Another promising approach for cardioprotective regulation of RhoA/ROCK signaling is the reduction of necroptosis, by interfering with, e.g., through TNFR1 and the RIPK1-RIPK3-MLKL-axis [30,31,34,35]. This certainly deserves further research, taking into account that TNFRs can be expressed by cardiomyocytes as well as immune cells [107,108,109].

Furthermore, beta-blockers, which function as antagonists for ARs, have long been established for the treatment of patients suffering from heart failure [110,111]. However, specificity is important in this context. While the main effect of beta-blockers lies in their inhibition of β₁-AR activation, thus regulating heart rate and improving contraction, many beta-blockers are non-selective and also inhibit probably cardioprotective signaling via β₂-AR [112]. Therefore, more studies analyzing the links between β-ARs and RhoA activation are needed, while subtype selectivity of β-AR regulators (e.g., β₁-AR inhibitors and β₂-AR stimulators), as well as probable cell-type specific effects have to be taken into account to improve therapeutic approaches.

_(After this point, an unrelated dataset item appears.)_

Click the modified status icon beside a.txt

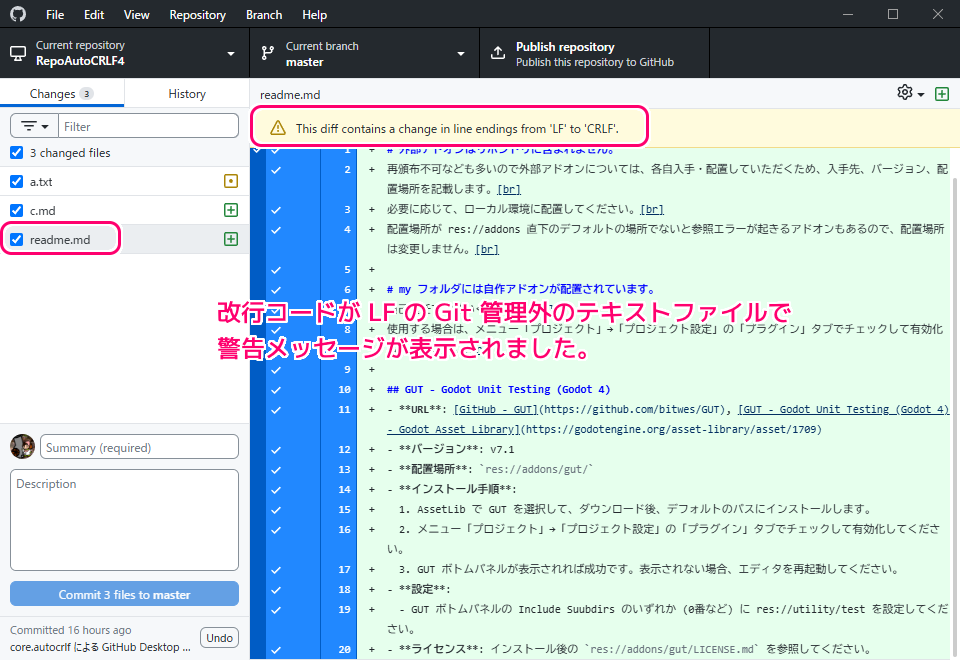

Overall, specificity is the key factor in all approaches using inhibitors, and more research is needed to analyze potentially beneficial effects of RhoA inhibition in immune cells and cardiomyocytes, and to detect off-target effects, for example, on Rac or Cdc42.

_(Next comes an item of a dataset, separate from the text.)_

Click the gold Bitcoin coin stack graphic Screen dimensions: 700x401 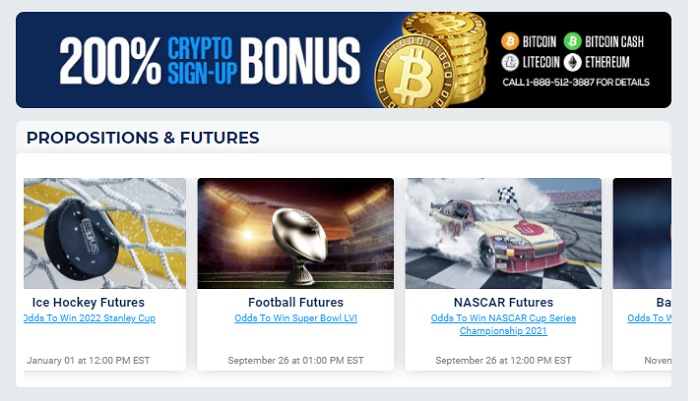tap(438, 60)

In addition, further analysis of the association of the release of danger signals by injured, or even just stressed, cardiomyocytes with subsequent cytokine-induced immune cell activation might lead to the identification of new circulating molecules, which can be used as markers for the extending of myocardial stress and damage.

5. Conclusions

Taken together, the existing data on the interplay of cardiomyocytes and immune cells demonstrates good evidence for links between cardiomyocyte damage, immune cell activation and progression of cardiac dysfunction. The intercellular signaling involved in and affected by the development and progression of cardiac diseases includes cardiomyocytes, cells of the innate and adaptive immune system, and other cells present in the myocardium (e.g., fibroblasts). The summary of the data has pointed out that in the intracellular signaling, RhoA is one of the key mediators. Regulation of RhoA activation and RhoA-dependent downstream signaling plays an important role in cardiomyocytes and immune cells. The data on effects of RhoA activation and inhibition is often contradictory, depending on specific cell types, spatial, and temporal regulation. For further research, induction of immune cell responses should be considered when analyzing the mechanisms of the development and progression of cardiomyocyte damage and cardiac dysfunction.